Source data:
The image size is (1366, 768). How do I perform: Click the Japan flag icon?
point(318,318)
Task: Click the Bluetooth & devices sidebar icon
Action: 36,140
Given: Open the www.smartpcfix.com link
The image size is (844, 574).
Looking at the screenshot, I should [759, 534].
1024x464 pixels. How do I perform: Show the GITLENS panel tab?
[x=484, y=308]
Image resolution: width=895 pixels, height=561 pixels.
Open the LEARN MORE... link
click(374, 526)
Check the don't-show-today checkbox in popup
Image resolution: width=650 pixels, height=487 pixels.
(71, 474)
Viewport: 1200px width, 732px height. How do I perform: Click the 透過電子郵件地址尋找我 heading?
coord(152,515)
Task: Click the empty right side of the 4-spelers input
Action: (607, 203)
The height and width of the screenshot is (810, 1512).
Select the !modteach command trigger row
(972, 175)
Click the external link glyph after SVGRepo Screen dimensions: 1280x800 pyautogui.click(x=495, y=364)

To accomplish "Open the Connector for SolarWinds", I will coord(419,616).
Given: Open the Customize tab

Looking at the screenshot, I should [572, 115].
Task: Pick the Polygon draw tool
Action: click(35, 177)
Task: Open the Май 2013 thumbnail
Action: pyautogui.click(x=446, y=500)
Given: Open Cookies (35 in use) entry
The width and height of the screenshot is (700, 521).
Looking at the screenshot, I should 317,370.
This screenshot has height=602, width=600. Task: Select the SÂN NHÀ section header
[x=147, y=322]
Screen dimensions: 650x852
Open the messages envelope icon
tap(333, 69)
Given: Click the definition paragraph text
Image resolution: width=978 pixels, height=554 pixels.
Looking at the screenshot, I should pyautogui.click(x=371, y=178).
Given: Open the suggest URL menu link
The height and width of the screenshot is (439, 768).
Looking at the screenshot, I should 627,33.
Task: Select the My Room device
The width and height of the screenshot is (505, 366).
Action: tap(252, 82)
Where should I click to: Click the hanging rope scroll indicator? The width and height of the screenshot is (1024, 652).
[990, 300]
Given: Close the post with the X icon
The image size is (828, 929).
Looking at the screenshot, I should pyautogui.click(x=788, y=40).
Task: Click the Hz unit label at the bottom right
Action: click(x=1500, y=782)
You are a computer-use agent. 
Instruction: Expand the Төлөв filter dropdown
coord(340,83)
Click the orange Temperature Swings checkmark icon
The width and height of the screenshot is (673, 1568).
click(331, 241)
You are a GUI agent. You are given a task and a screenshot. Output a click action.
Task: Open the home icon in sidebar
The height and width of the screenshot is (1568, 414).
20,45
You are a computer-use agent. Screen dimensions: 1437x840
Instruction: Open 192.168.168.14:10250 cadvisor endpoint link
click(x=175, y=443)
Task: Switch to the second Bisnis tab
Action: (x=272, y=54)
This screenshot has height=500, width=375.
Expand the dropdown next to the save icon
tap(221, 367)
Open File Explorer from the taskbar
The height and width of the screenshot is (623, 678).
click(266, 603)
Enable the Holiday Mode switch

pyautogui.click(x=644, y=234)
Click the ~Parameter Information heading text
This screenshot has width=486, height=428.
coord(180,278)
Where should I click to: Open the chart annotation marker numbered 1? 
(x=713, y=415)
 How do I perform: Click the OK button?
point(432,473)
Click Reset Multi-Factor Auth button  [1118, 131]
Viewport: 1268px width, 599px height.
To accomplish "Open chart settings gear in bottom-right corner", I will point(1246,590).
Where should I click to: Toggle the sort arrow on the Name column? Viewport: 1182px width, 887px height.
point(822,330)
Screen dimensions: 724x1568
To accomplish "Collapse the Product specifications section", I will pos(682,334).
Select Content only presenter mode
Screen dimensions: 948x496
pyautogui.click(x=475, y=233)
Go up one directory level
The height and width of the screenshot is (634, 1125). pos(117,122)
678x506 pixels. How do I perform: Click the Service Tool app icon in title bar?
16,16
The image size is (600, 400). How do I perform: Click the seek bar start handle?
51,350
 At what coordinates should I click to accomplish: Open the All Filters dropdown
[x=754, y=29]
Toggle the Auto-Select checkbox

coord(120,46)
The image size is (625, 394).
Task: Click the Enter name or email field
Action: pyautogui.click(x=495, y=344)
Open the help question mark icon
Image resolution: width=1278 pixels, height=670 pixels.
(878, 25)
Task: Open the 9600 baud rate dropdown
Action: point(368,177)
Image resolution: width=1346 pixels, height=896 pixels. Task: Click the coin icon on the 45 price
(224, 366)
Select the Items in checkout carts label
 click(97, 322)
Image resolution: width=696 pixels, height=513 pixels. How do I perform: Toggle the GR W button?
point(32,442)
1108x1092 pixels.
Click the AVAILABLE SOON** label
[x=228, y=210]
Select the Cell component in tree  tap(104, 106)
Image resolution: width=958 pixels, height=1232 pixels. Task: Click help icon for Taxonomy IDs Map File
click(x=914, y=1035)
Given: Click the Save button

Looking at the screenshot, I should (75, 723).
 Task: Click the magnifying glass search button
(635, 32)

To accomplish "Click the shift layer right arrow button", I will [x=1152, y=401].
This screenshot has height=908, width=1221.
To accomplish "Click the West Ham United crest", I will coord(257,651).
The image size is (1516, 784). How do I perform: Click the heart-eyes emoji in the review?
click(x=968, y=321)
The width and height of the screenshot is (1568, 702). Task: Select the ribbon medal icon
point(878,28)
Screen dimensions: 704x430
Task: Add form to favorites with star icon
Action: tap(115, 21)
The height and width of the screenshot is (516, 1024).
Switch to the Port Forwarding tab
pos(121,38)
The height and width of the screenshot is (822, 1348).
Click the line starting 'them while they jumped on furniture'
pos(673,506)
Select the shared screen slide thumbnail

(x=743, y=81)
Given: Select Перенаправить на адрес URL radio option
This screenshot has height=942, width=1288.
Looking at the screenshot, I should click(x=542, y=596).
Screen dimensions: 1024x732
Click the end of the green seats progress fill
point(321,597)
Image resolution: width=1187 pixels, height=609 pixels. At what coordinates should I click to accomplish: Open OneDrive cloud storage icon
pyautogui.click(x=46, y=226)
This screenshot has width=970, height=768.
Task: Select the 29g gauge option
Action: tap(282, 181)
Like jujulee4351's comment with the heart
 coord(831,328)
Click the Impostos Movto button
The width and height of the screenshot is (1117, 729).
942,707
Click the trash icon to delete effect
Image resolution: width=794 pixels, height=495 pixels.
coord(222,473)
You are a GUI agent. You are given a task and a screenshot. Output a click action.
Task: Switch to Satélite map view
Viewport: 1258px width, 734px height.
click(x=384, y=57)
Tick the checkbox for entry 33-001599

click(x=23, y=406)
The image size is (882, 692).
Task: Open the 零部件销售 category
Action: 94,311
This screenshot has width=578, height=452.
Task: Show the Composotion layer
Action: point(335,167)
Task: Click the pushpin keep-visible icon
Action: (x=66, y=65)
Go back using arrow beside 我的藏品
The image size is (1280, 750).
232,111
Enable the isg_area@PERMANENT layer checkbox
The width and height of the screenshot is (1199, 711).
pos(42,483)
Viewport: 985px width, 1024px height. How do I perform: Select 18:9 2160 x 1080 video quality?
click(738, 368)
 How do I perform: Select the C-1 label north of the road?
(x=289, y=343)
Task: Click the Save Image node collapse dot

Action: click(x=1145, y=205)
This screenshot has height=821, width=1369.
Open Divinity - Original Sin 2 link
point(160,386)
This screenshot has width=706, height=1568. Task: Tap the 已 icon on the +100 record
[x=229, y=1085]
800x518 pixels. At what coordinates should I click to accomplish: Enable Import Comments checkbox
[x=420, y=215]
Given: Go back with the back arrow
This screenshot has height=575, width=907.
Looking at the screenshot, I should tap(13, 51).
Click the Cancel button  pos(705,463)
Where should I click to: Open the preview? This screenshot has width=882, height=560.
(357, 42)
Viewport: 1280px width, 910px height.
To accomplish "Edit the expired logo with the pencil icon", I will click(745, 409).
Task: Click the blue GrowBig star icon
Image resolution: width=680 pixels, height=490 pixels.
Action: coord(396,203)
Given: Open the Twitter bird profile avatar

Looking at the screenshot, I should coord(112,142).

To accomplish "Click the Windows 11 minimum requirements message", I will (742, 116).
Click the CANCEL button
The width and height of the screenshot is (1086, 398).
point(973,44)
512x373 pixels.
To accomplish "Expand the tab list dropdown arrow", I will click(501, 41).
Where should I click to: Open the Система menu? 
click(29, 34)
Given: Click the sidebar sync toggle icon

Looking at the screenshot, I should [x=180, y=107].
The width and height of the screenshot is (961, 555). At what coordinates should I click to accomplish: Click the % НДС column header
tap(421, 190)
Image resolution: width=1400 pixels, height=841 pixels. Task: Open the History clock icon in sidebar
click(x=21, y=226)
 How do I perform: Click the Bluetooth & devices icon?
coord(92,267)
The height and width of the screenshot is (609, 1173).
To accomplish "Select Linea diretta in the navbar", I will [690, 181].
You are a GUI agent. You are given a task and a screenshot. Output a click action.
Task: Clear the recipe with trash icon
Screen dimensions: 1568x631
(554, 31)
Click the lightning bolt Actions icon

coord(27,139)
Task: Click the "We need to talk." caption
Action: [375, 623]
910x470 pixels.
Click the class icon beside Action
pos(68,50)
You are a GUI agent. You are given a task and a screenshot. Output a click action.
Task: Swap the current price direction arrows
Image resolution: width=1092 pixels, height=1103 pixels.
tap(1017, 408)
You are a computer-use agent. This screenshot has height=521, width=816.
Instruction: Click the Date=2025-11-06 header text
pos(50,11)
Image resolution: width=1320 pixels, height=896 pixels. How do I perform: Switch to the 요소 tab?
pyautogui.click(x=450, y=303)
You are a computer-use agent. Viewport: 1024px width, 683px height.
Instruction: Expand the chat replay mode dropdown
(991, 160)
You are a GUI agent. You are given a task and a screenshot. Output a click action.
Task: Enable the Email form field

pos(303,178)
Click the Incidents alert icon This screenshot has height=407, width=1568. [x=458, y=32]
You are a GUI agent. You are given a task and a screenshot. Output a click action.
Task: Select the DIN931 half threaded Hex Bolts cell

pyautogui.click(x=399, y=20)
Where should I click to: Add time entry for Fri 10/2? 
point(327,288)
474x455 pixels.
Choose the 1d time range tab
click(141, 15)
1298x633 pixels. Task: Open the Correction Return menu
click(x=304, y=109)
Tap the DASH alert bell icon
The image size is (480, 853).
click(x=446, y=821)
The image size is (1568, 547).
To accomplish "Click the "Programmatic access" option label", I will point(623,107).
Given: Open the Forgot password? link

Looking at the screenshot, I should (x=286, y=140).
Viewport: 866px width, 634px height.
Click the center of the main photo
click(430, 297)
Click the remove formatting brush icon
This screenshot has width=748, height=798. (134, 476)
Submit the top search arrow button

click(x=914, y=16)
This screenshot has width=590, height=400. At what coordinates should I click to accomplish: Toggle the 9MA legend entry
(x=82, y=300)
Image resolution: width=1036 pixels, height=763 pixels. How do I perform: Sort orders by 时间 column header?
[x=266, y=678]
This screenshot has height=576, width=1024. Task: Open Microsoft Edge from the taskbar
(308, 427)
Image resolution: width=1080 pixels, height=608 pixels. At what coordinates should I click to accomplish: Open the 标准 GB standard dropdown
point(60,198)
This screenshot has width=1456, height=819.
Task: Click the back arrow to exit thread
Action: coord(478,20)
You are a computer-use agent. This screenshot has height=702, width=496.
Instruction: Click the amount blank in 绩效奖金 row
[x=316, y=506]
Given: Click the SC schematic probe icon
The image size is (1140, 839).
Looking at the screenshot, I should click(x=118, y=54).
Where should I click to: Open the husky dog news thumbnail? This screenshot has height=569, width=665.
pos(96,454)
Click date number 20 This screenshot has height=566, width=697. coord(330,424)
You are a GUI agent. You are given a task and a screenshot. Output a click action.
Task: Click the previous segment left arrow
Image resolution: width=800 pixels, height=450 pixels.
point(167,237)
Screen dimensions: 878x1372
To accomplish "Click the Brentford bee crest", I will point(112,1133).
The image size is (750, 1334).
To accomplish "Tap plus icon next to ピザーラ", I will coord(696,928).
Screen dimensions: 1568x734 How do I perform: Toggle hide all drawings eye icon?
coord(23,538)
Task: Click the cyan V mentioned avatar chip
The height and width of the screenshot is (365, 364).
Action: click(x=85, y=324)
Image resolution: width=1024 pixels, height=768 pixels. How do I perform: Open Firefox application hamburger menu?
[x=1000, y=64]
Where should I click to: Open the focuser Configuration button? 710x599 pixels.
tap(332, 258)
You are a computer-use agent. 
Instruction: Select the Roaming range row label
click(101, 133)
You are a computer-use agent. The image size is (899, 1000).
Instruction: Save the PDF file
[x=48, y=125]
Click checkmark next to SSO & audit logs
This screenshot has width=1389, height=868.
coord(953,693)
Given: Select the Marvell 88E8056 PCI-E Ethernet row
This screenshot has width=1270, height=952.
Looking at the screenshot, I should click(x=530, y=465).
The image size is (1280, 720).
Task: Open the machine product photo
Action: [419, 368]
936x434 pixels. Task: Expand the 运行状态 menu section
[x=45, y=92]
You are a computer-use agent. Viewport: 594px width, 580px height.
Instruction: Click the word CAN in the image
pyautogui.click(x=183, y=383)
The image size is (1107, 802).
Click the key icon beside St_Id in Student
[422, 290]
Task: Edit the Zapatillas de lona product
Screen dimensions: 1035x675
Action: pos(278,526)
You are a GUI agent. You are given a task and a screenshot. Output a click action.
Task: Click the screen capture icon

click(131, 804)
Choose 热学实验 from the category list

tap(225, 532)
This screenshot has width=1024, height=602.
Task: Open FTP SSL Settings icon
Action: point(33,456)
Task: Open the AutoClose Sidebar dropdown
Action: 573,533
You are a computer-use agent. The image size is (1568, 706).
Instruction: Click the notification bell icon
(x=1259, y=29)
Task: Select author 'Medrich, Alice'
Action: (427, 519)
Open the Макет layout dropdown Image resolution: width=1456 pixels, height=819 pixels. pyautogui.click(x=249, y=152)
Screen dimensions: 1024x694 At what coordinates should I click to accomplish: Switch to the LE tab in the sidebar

▶ _PROBLEM DETAILS_:
Would you please repeat exactly the lines above, starting at the line with "Screen dimensions: 1568x734" and stopping at the line with "Given: Select the", both included?

▶ _SOLUTION BELOW_:
Screen dimensions: 1568x734 How do I perform: Toggle hide all drawings eye icon?
coord(23,538)
Task: Click the cyan V mentioned avatar chip
The height and width of the screenshot is (365, 364).
Action: click(x=85, y=324)
Image resolution: width=1024 pixels, height=768 pixels. How do I perform: Open Firefox application hamburger menu?
[x=1000, y=64]
Where should I click to: Open the focuser Configuration button? 710x599 pixels.
tap(332, 258)
You are a computer-use agent. 
Instruction: Select the Roaming range row label
click(101, 133)
You are a computer-use agent. The image size is (899, 1000).
Instruction: Save the PDF file
[x=48, y=125]
Click checkmark next to SSO & audit logs
This screenshot has width=1389, height=868.
coord(953,693)
Given: Select the Marvell 88E8056 PCI-E Ethernet row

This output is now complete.